Smad7-modified alleles by various gene-targeting strategies.

Signalling of the transforming growth factor-β (TGF-β) family is tightly regulated by various mechanisms including negative feedback by Inhibitory Sma- and Mad-related proteins (Smads) (I-Smads: Smad6 and Smad7). Smad6 preferentially inhibits bone morphogenetic protein (BMP) signalling, whereas Smad7 suppresses both TGF-β and BMP signalling. To elucidate the roles of Smad7 in murine development and in TGF-β signalling, several Smad7-deficient mouse strains have been generated. Tojo et al. (Smad7-deficient mice show growth retardation with reduced viability. J. Biochem. 2012;151:621-631.) demonstrated that Smad7 null mutation caused perinatal lethality on a C57BL/6 background. However, the Smad7-deficient mice on an ICR background survived to adulthood, but showing growth retardation.

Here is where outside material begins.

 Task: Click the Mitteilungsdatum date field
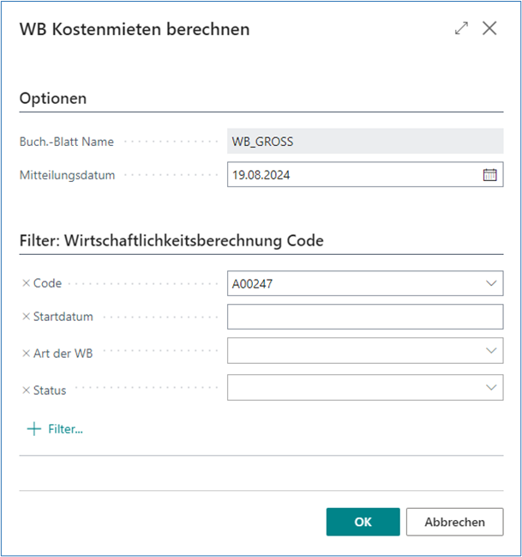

Unexpectedly, phosphorylation levels of Smad2 and Smad3 were slightly reduced in murine embryonic fibroblast (MEF) cells isolated from Smad7-deficient embryos compared with wild-type MEF cells. Together with other Smad7-mutant mouse strains, these mutant mice provide useful tools to understand important roles of Smad7 in the development of murine embryos and diseases.